The household identifies with the church through baptism and incorporates into the life of the church through hospitality. We looked last week at the later issue with Lydia, so also here, the jailer and his family opens their home as their hearts are now open as well.
But what about the identification with the church in baptism? As we are about to celebrate two baptisms this morning of Megan and Joel, two young children?
First, some will ask: “Where in this passage do we see the command that infants be baptized?
The answer is simple. The text is silent, but be careful, for it also neither forbids the practice, and the silence of the New Testament is a strong argument for its practice. Remember, the early church grew out of Judaism which was commanded of God to mark their children with the sign of God’s covenant in circumcision. That sign, particularly placed as a sign celebrated in the context of marriage, pointing to the importance of the covenant family, was continued on in the New Testament. Peter reminded his audience at Pentecost that the promise is for you and your children. As God’s covenantal promises are ever expanding, to include Jews and Gentiles, the children of believers are not left behind.

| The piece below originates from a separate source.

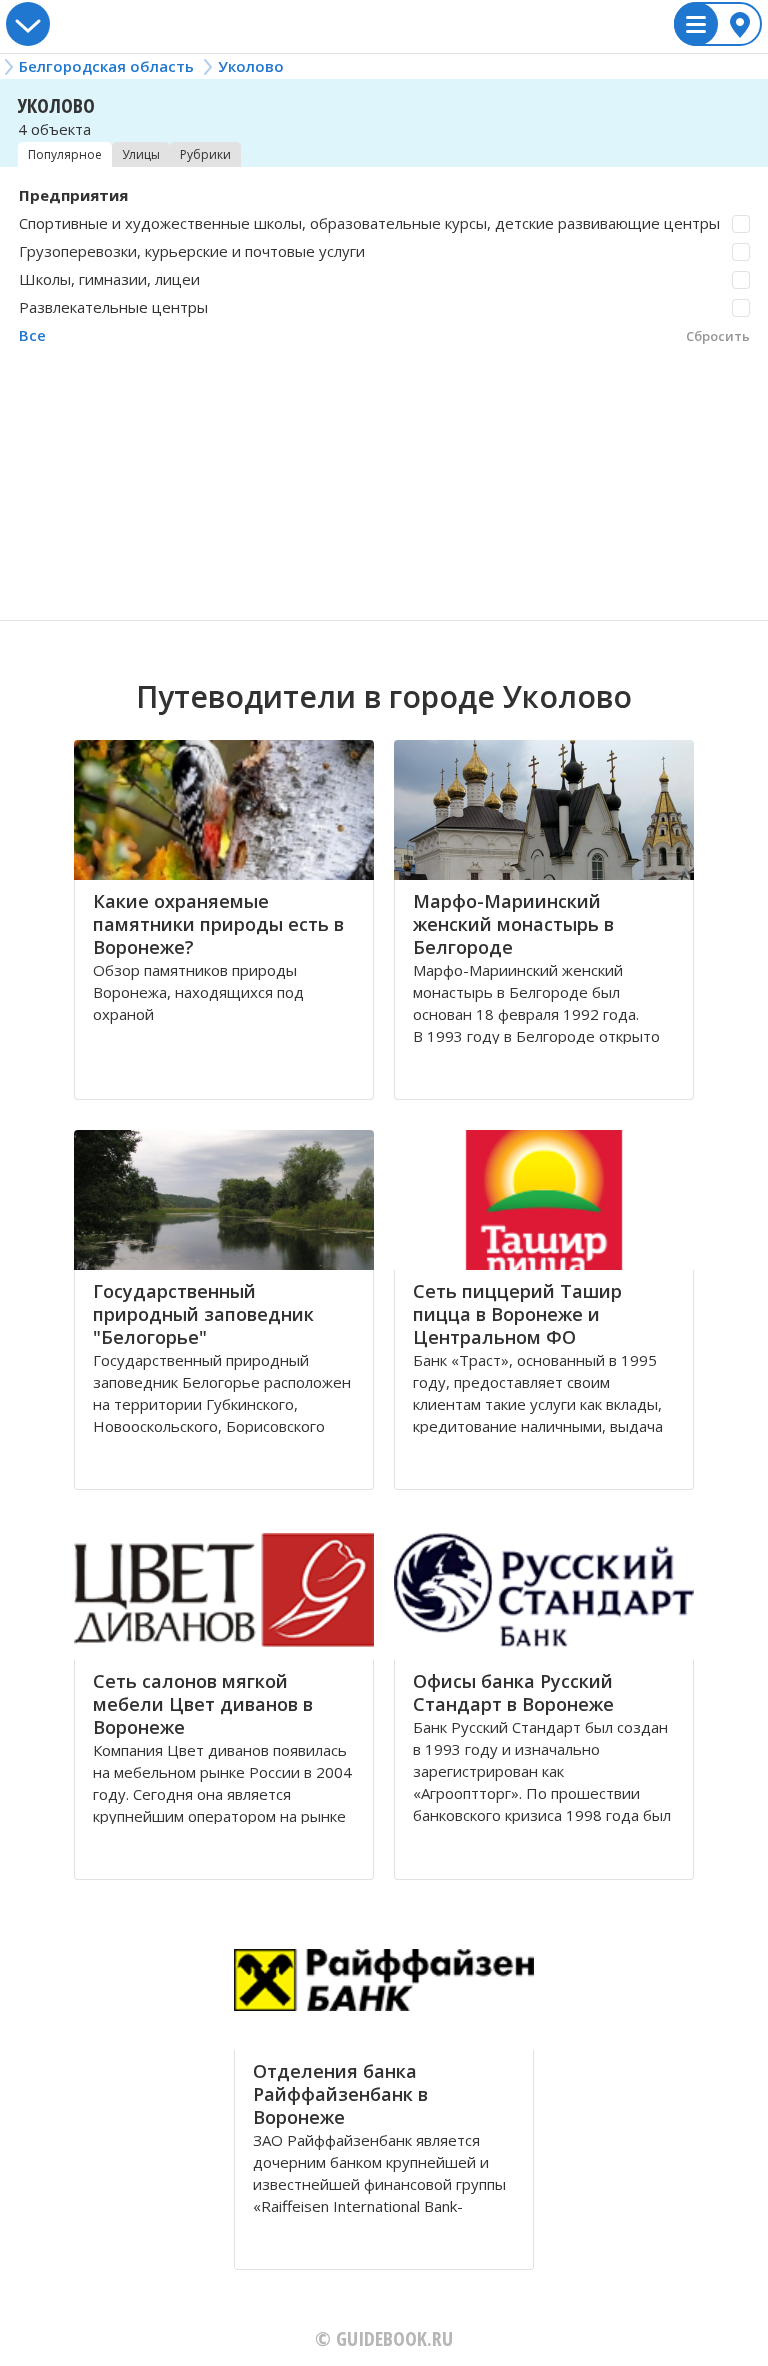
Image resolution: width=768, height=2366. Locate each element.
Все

But mustn’t a person believe in order to be baptized? Faith must be personal.
Yes, faith is personal, but it most often becomes personal in the context of the family, as the parents pass on not only the knowledge of the Scriptures, but are used by God to pass on the promise benefits of the covenant of grace.
Faith was necessary for circumcision. God commanded the people that while they were circumcised in the flesh, they should likewise be circumcised in the heart. Yet, the father’s acceptance of the covenant was sufficient for the child to be a part of that promise that God would be their God.
Baptism is a sign, the pointer to what God alone does. What does it point to? That you and I are made children of God not by what we do, but by God’s grace alone.
As Megan and Joel are brought forward, there is an active faith. The same active faith that Abraham exercised in circumcising Isaac, the same faith that Jairus had for his daughter, that was present whenever in the gospels a member of a household is healed, their parent’s faith is the key.
Jesus himself called the children to come to him. He blessed them, saying that the Kingdom of God belongs to such as these. If they belong to the Kingdom, should we not give them the sign of the Kingdom as well?
We don’t say that because we’ve baptized anyone they are therefore elect. Baptism does not wash away sin, only God does that. What baptism does do is serve as a sign and a seal of the covenant of grace.
As Megan and Joel grow up, they will be reminded that just as their father and mother looked in faith to Christ for their home, that God graciously provided for them in that home. From this youngest of age, they will hear, know and believe the wonderful truths of God’s grace. Because of God’s grace, then, may they too respond to their sin and see their Savior, respond to their salvation with gratitude.